Sure, back in the glory days of Morning in America, the ballot-booth sweetheart was a white male – possibly a good working-class chap from a swing state. But as President Barack Obama’s win this week made plain, there’s a new electorate – and it looks very different. Latinos made up 10 per cent of the vote. Blacks made up 13 per cent. Asians 3 per cent. Women (of all ethnicities) 53 per cent. And rich doesn’t necessarily mean conservative.
The change has been gradual, but its impact has been dramatic, with Democrats capturing all the growth, and Republicans confined to a shrinking piece of the pie.
Consider, for instance, Colorado. The state was reliably red in former presidential races, but has now twice backed Mr. Obama. To understand that shift, look at those exit polls – 14 per cent of the state’s voters were Latino, and three-quarters of them backed the President. It was enough to clinch the state, and the race.
You can certainly forgive Latino Democrats here a bit of a gloating. “We stopped Romney in his tracks,” said Mannie Rodriguez, the jubilant 64-year-old chairman of the Democrats’ Latino initiative in Colorado, where the Latino population has risen 45 per cent in a decade. “The message is you’d better get out there and get the Latino vote if you want to win.” Indeed, only one segment went to Republican Mitt Romney: He drew 62 per cent of white men and 56 per cent of white women.
Whites accounted for just 72 per cent of the vote, according to CNN exit polls. Compare that with 88 per cent in 1980, when Ronald Reagan swept aside Jimmy Carter (and men were also still a majority, at 51 per cent).
Since then, things have changed, gradually: By 1992, when Bill Clinton came to power, women had risen to 53 per cent of the electorate, as they are today, and favoured the Democrats, as did black voters, who made up 8 per cent, while Latinos were only 2 per cent. By 2000, when George W. Bush won the presidency but lost the popular vote, Latinos had jumped to 7 per cent, and were leaning hard to the Democrats.
Mr. Obama has capitalized on these trends in key swing states – Ohio and Florida, as well as Colorado – leaving Republicans to do some serious soul-searching.
Or, as Colorado political scientist Tom Cronin puts it: “You can’t just have a party of angry white men.”
In many ways, Prof. Cronin’s state illustrates the shifting sands best: It is growing, heavily urban, rich, well-educated, increasingly diverse and ever more progressive. Voters here legalized marijuana on Tuesday and, two days later, the Colorado House of Representatives appointed its first gay speaker.
And as Mr. Rodriguez was celebrating, Prof. Cronin and two colleagues gathered in conservative Colorado Springs, an hour south of Denver, to entertain a delegation of government officials from five Asian countries – and share some head-scratching.
The guests were bleary-eyed from the election marathon the night before.
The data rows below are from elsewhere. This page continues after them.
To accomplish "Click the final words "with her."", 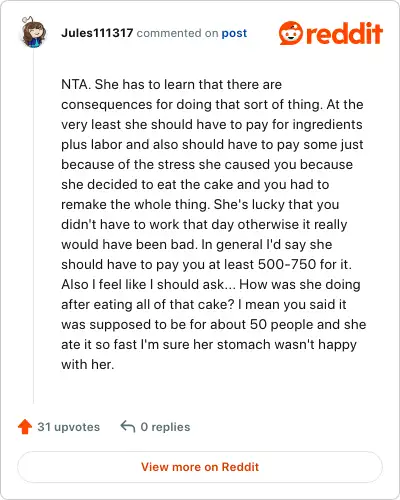I will [x=88, y=364].
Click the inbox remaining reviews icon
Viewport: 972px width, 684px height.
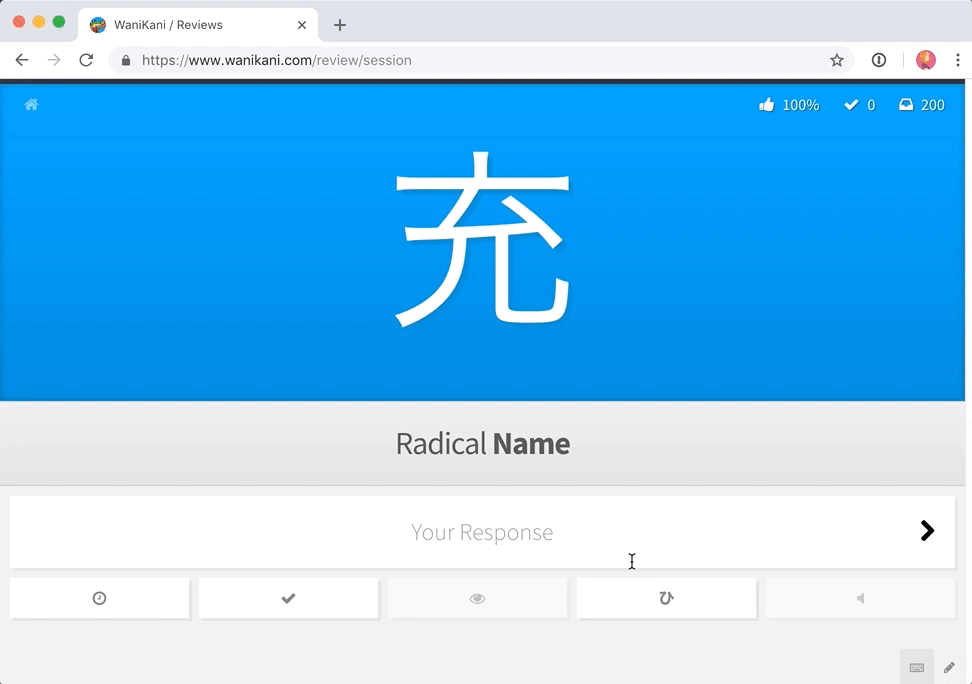point(906,104)
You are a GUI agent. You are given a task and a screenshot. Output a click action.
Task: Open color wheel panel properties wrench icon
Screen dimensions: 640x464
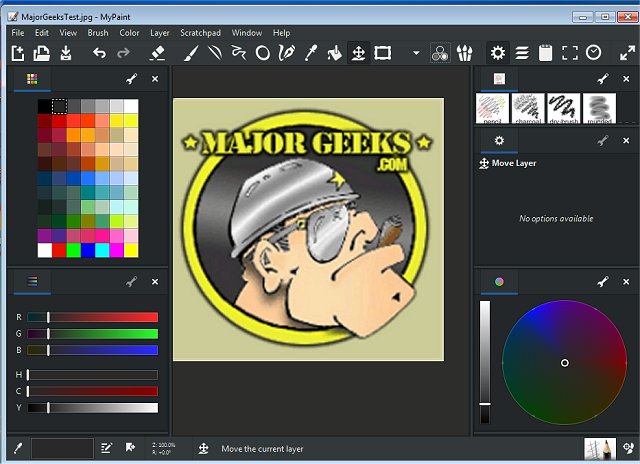(602, 282)
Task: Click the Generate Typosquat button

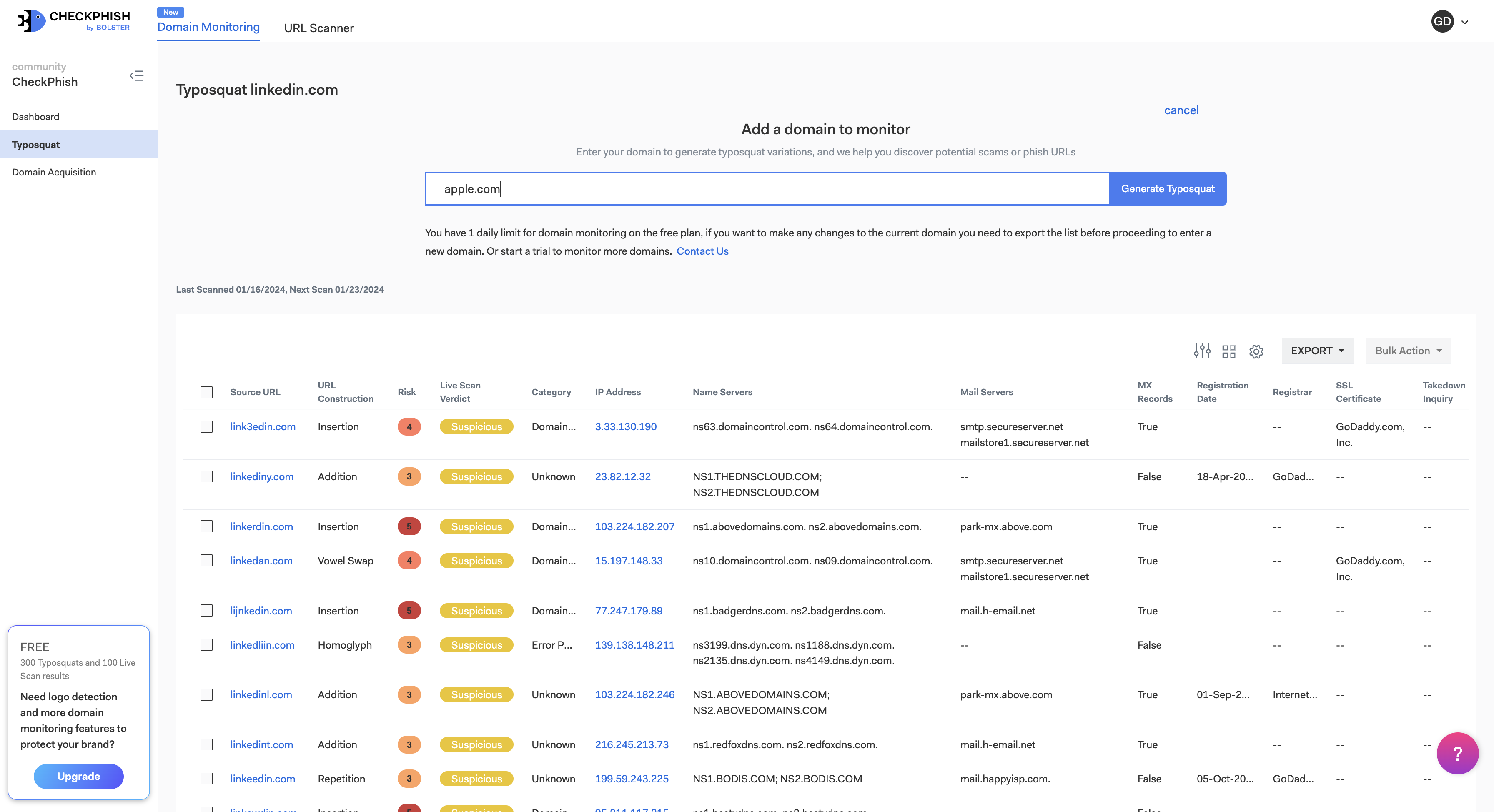Action: tap(1168, 188)
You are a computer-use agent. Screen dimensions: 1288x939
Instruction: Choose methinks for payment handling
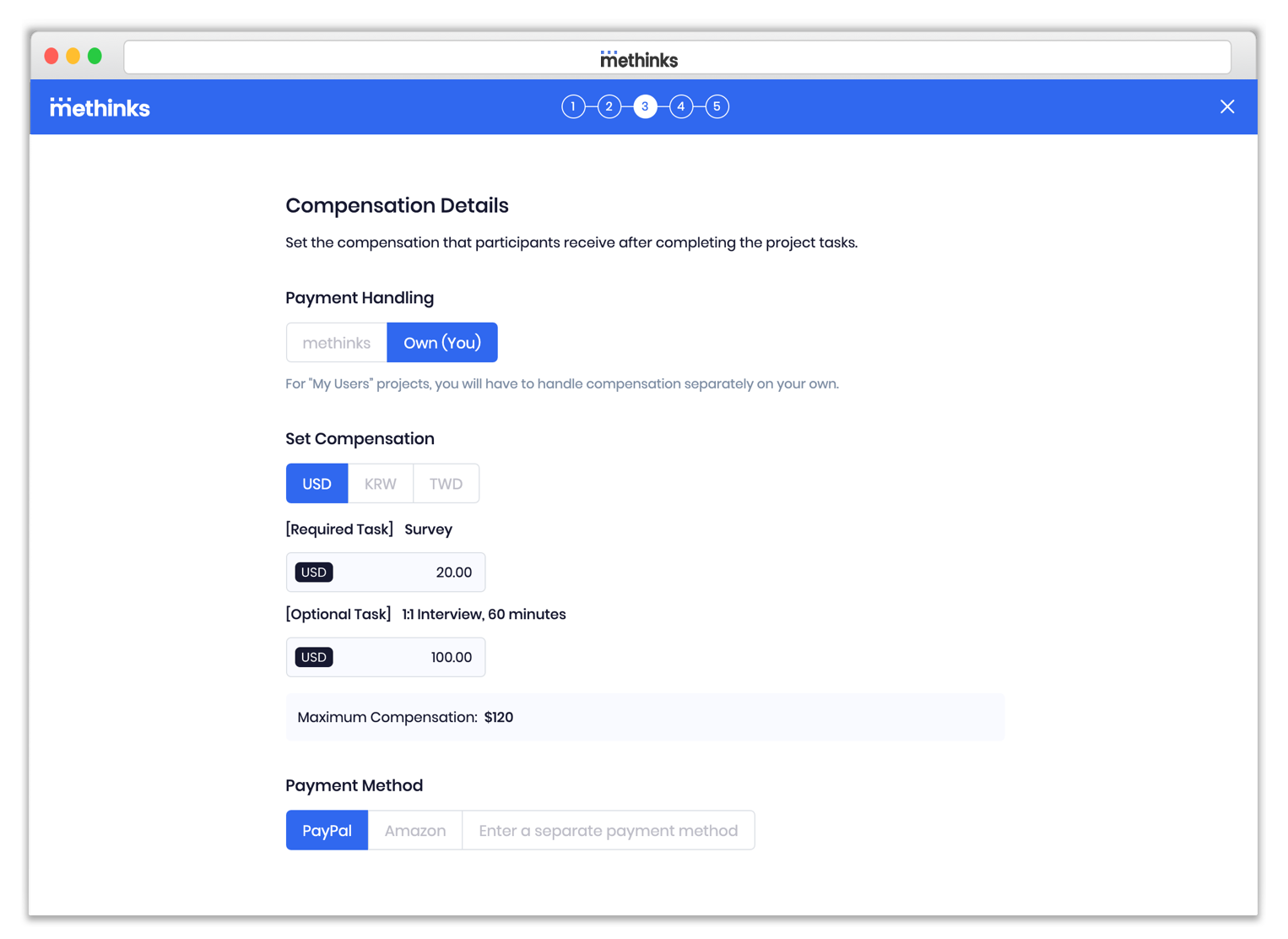pyautogui.click(x=336, y=343)
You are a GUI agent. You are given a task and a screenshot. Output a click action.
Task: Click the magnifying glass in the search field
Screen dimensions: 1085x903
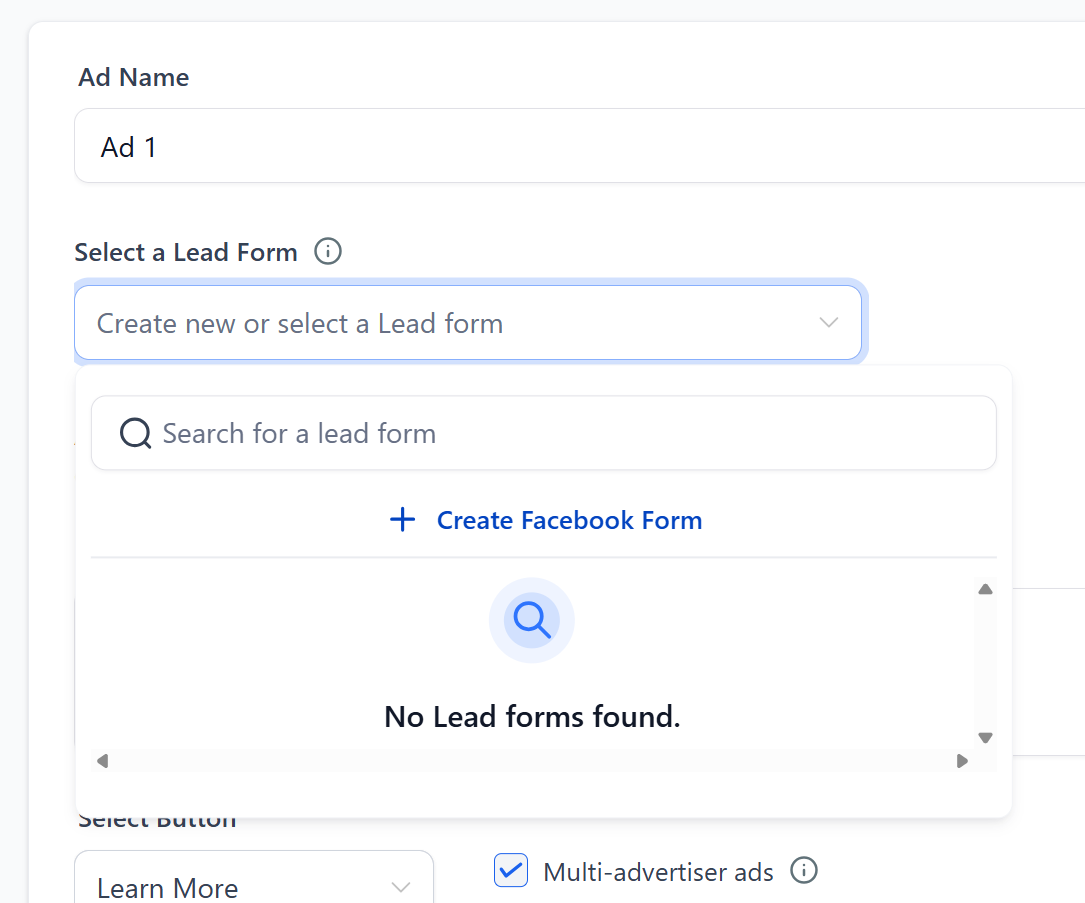tap(134, 432)
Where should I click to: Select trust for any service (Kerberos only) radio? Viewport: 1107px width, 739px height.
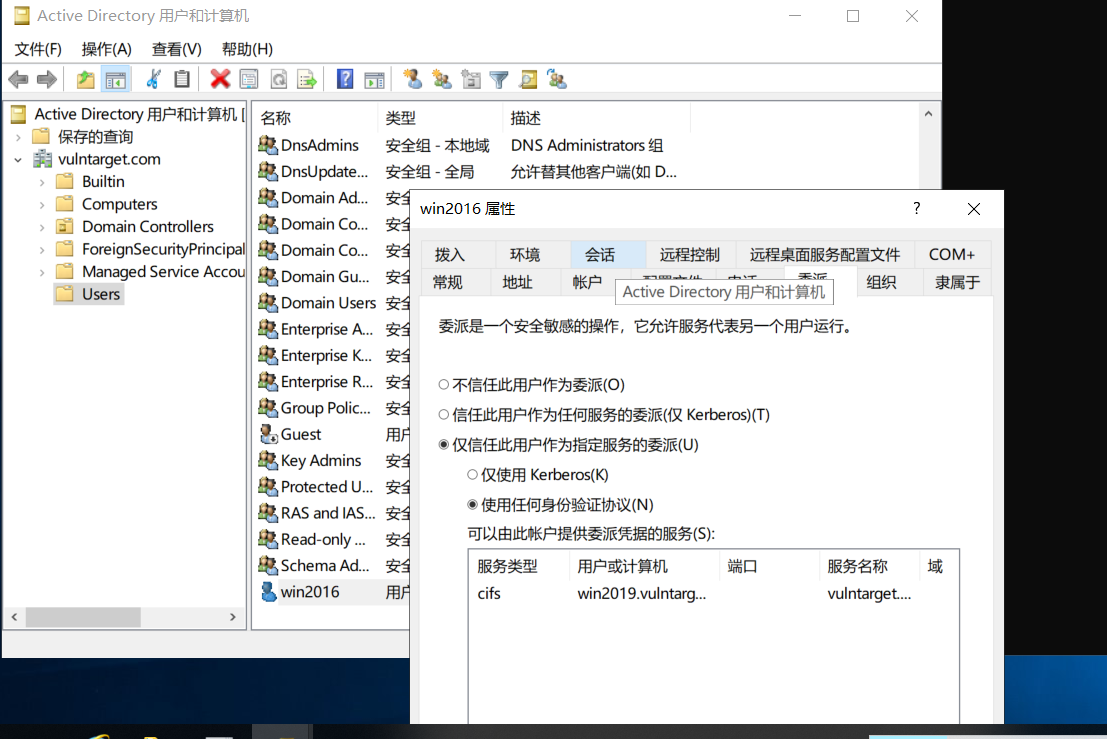[x=444, y=415]
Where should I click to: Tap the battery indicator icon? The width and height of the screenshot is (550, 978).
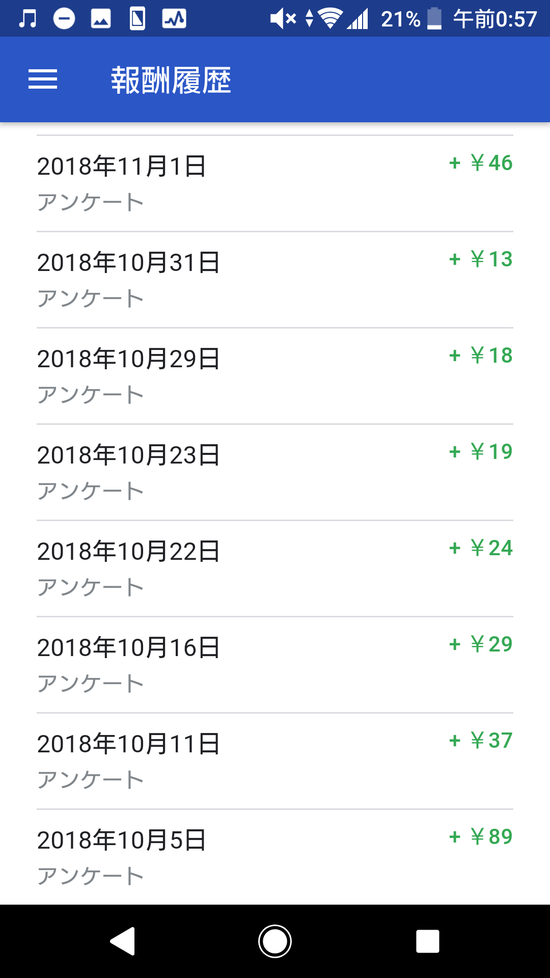435,19
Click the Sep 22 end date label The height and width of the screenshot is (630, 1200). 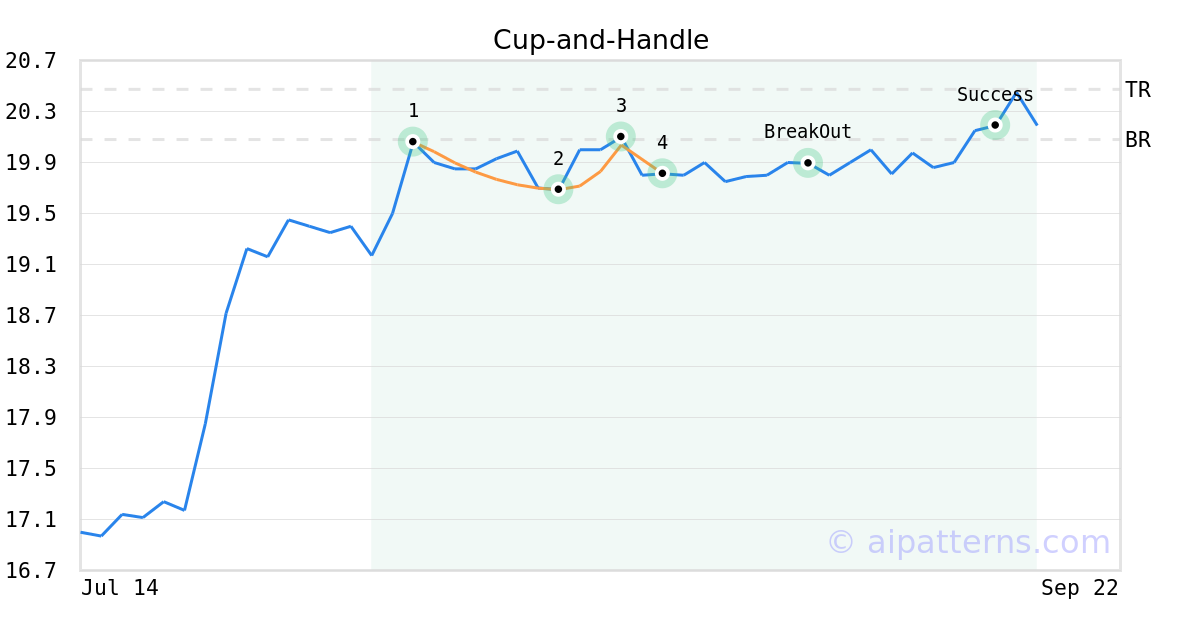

But their first question was still this one: What’s happening to the demographics of American politics?
Bob Loevy, a long-time Colorado College professor, is a dwindling breed of Republican – his great-great-grandfather was a roommate of Abraham Lincoln, glory days now far gone by.
He was despondent (“Of course, it’s a grim morning for me”) and told the room that a major realignment is taking place. It’s a factor of gender and race, but also of the rich, another growing arm of the Obama coalition, both in Colorado and across the nation.
“The wealthiest counties in Colorado have simply shifted from Republican to Democrat,” he explained. Hard-line Republican stances, and Tea Party influences, are “driving the well-educated classes out,” and this, more than anything, threatens the Republican model by taking suburban counties out of the party’s hands.
If all this continues, the Republicans “will become even more of a regional party, not a national party.”